Emirates airline president Tim Clark believes the potential opening of a passenger terminal at Dubai World Central airport would enable the Dubai carrier to achieve a step-change in its growth.
“As we grow the business, we reckoned we were at critical mass a few years ago, but now I think we’re not really at critical mass, simply because our terminal structures and airports won’t allow us to do that,” he said in reference to Emirates’ current Dubai International airport home, speaking during a briefing at the IATA AGM on 6 June.
Crucially, Clark says the Dubai government is close to a decision on the future of DWC – an airport that opened in 2010 and has largely been used for cargo operations since. Emirates’ desire is for a new passenger terminal to open there in the 2032-2033 timeframe.
“If we go to the DWC thing and it’s designed the way we would like it, watch this space,” says Clark.
He cites such developments as reflecting the huge growth potential that still exists among the Middle East’s airlines.
“I don’t want to terrorise anybody, but with what is going on in the UAE in Dubai and Abu Dhabi, and in Saudi Arabia of course – you must be there to deal with it,” he states, referencing moves in the latter country to launch Riyadh Air and invest heavily in commercial aviation.
For now, Emirates’ growth will partly be focused on the Airbus A350-900s that it is due to begin receiving next year, with Clark stating that the carrier is looking at serving points in Africa, South America, North America and Asia with the twinjets.
There are “multiple points in Africa” in particular that interest Emirates, Clark says, while he also insists that “we aren’t finished with North America by a long stretch”.
Emirates’ relationship with budget carrier Flydubai is also “working quite well” when it comes to driving growth, Clark says.
“They are fairly ambitious about growth plans and they are populating more and more routes that we ordinarily wouldn’t go to: the ‘stan’ states [in central Asia], places like Catania, Naples, Genoa, all these places just add to the super-hub we have created.
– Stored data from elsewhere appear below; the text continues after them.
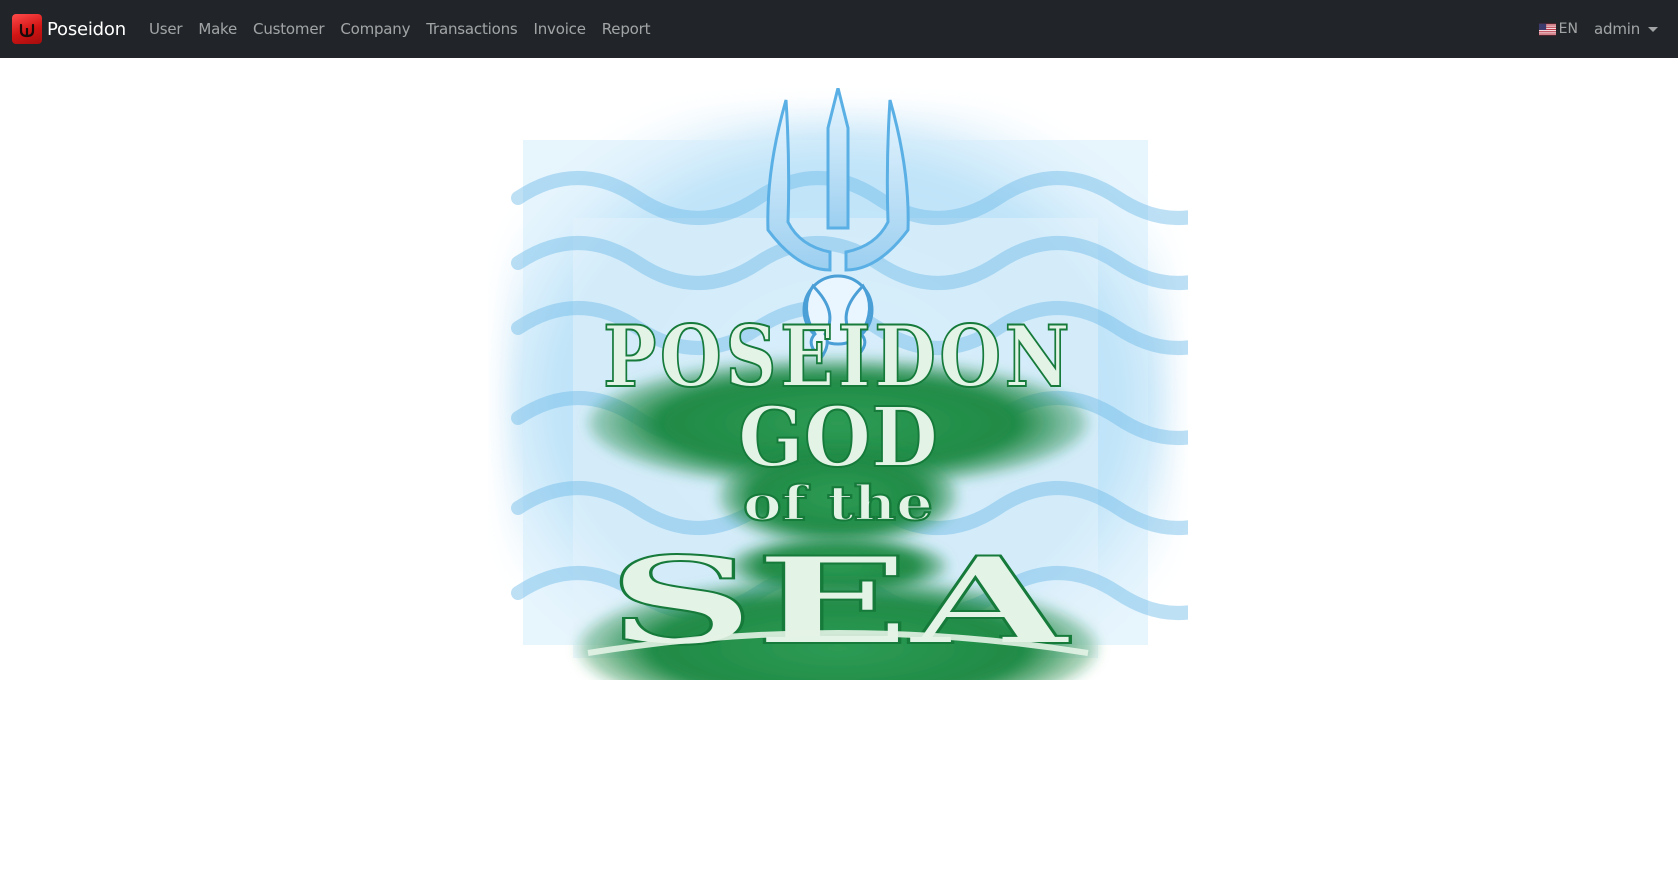  What do you see at coordinates (838, 504) in the screenshot?
I see `logo-line-3: of the` at bounding box center [838, 504].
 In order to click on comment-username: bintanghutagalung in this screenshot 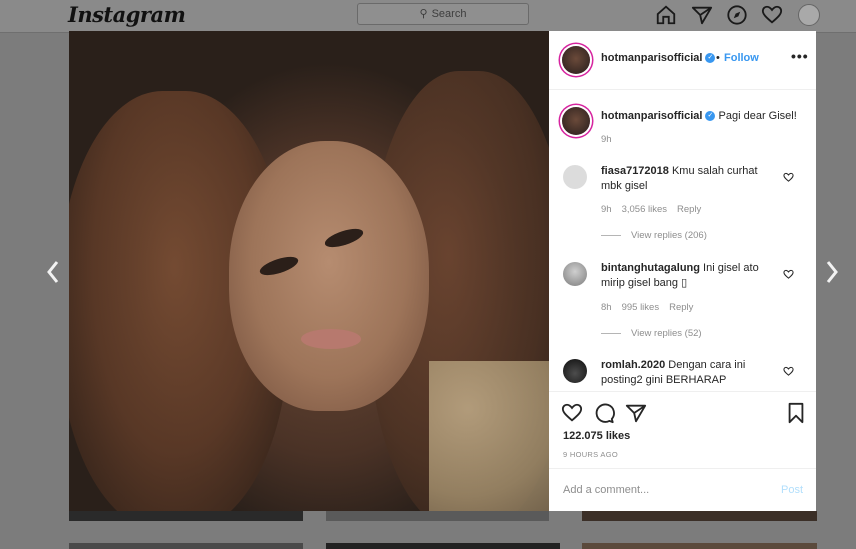, I will do `click(650, 268)`.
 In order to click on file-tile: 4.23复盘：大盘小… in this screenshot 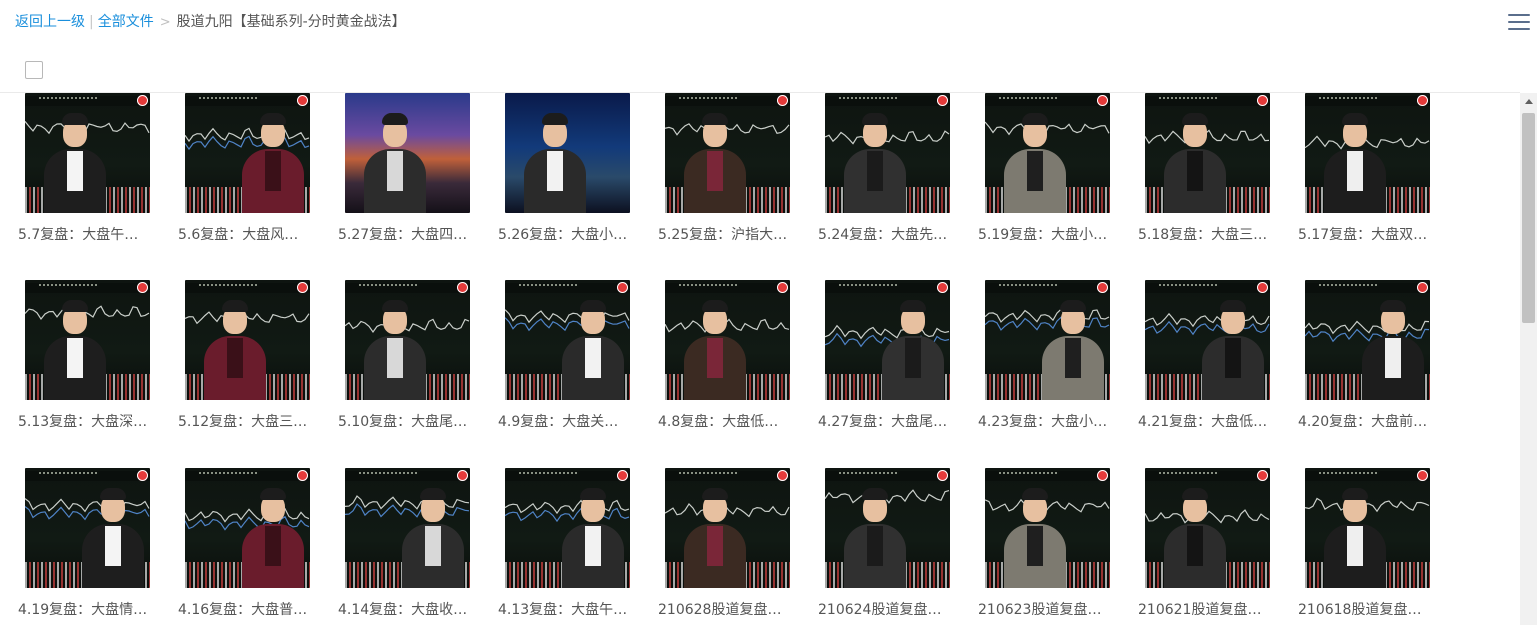, I will do `click(1040, 365)`.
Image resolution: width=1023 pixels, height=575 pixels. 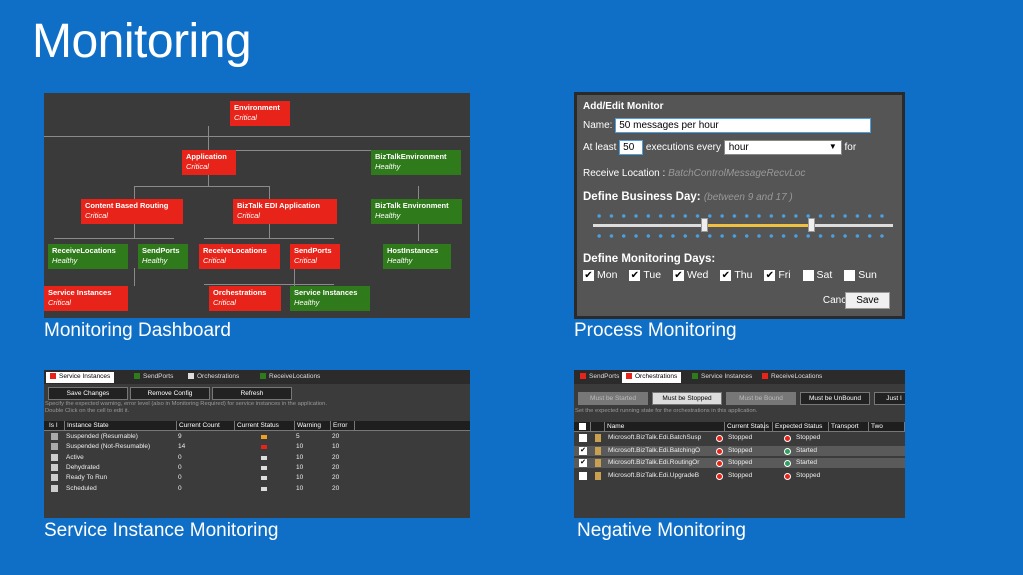 I want to click on node-service-instances-critical: Service Instances Critical, so click(x=86, y=298).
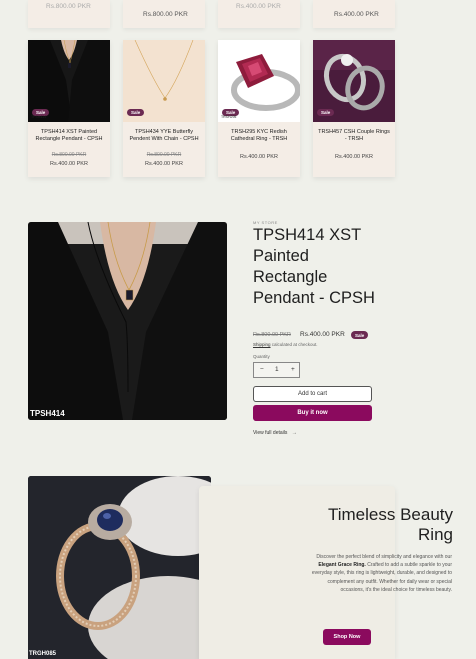  I want to click on banner-text-highlight: Elegant Grace Ring., so click(342, 566).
They are piling in,” he says.
And the growth in demand for such city pairs once Emirates or Flydubai serve them means more markets eventually need upgauged aircraft.
“That’s why we need the A380,” Clark says. “It’s like a big Dyson – it’s hoovering up everything and it’s a great big black hole that’s sucking in matter from everywhere.”
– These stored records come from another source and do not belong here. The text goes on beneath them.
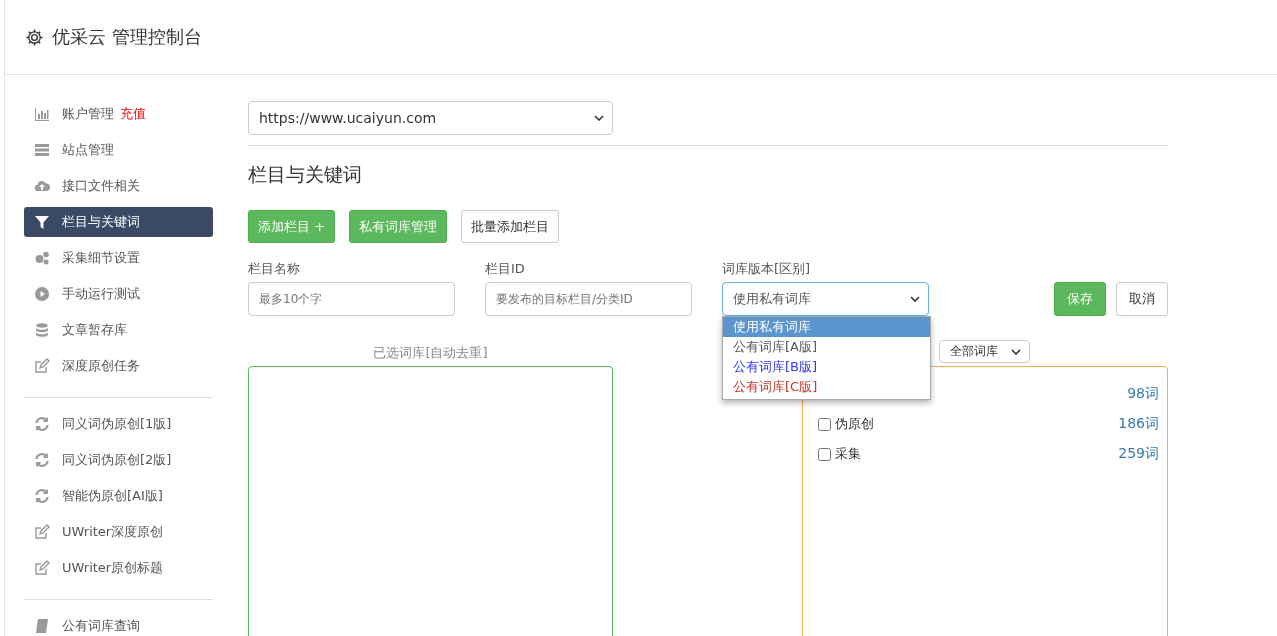  Describe the element at coordinates (42, 114) in the screenshot. I see `bar-chart-icon` at that location.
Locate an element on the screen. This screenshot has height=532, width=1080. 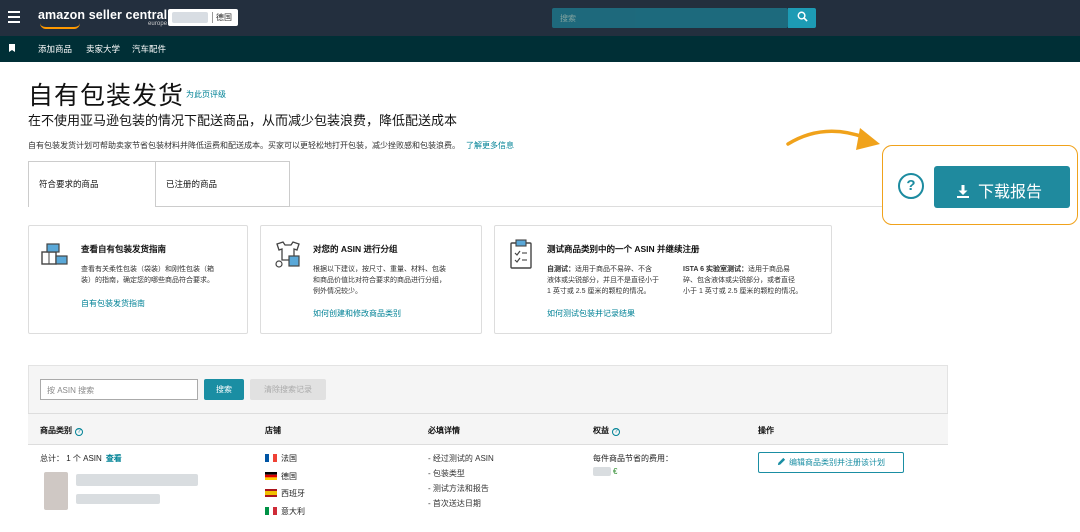
total-value: 1 个 ASIN is located at coordinates (84, 458).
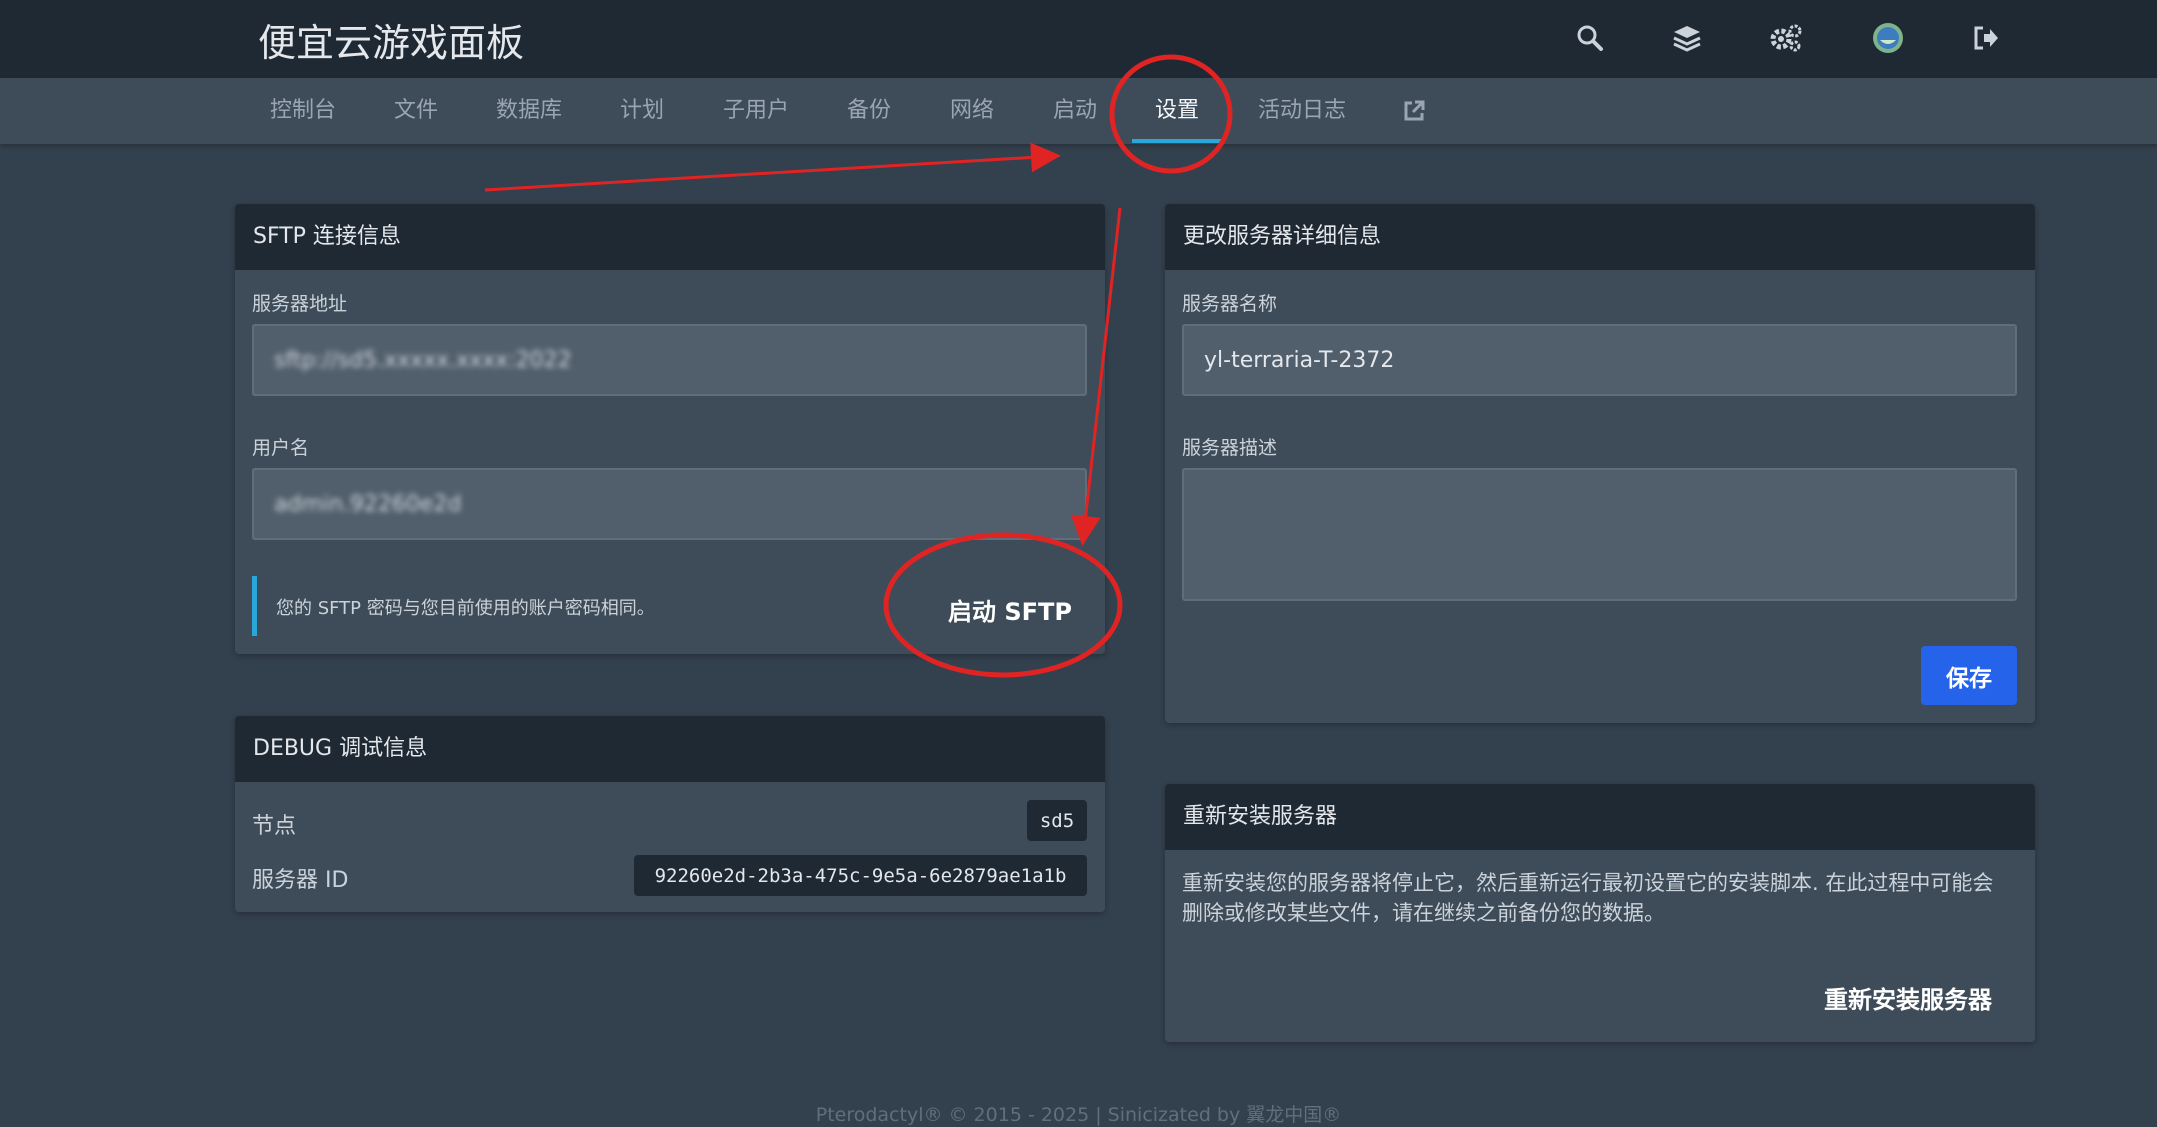 This screenshot has width=2157, height=1127. What do you see at coordinates (1075, 111) in the screenshot?
I see `tab-startup: 启动` at bounding box center [1075, 111].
A case in point is Emirates’ recent launch of A380 services to Denpasar. “As the aircraft landed, the beaches went dark and they thought it was a total eclipse because of the shadow of the aircraft all over the island,” he jokes of the capital city of Bali.
“It’s an indication of demand for places like that post-Covid,” Clark says, citing Europe as the source of much of that traffic. “Could that be in Phuket next, if they could take it?” he asks.
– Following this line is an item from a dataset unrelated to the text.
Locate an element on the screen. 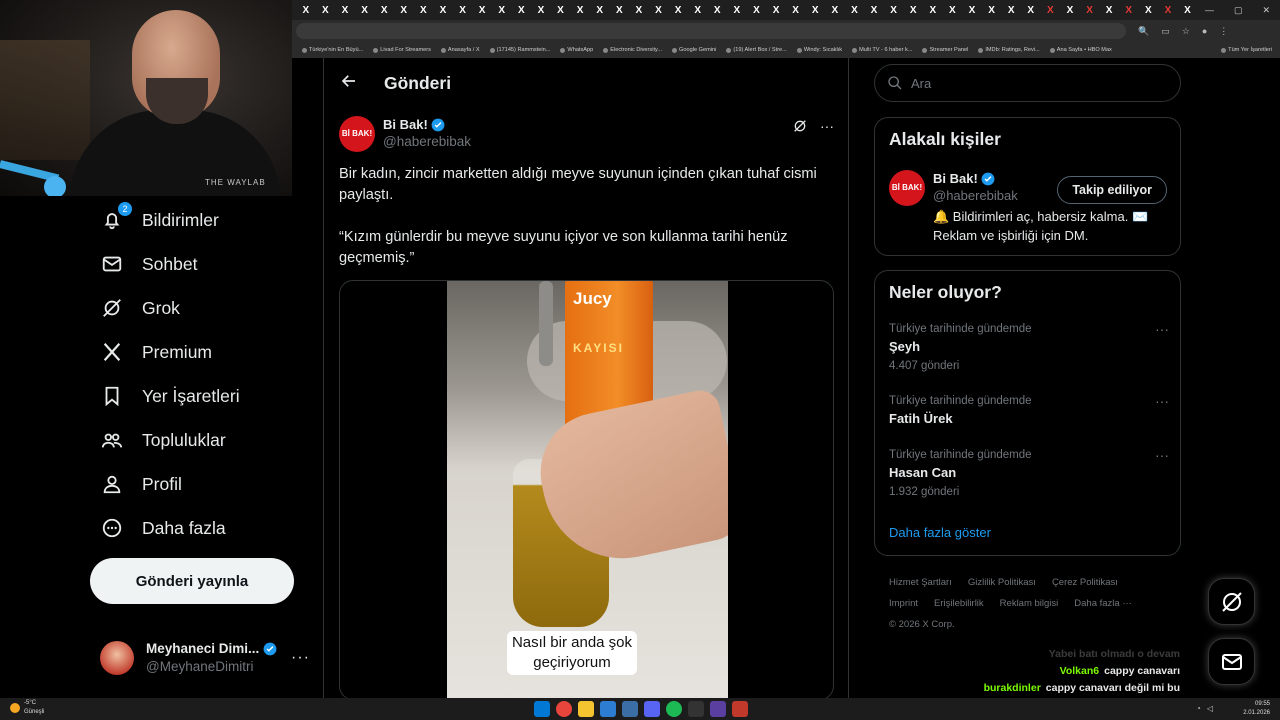  bookmark-item: Anasayfa / X is located at coordinates (460, 50).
As always, Clark puts talk of the A380’s benefits in the context of there being no like-for-like replacement for the superjumbos, which are due to start leaving Emirates’ fleet in the early 2030s, The closest airframe is the Boeing 777-9 – which he expects Emirates to start receiving towards the end of 2025 – but that is still “a couple of hundred” seats short.
Clark says his latest attempt to pitch an updated A380 to Airbus – involving Rolls-Royce UltraFan engines, a lighter airframe and more than 500 seats across to two decks – was not met with much enthusiasm.
He finds that particularly frustrating given the lack of investment in the expansion of airport infrastructure around the world, meaning airlines such as Emirates might eventually be forced to offer fewer seats into slot-constrained airports, once the A380s are retired. That would likely push up fares, Clark suggests.
During the same briefing Clark said Emirates is planning to order more widebody jets as it looks to growth and replacement of its A380s and Boeing 777-300ERs in the next decade.
He also said that the status of Emirates’ existing 787 order is “under discussion” with Boeing.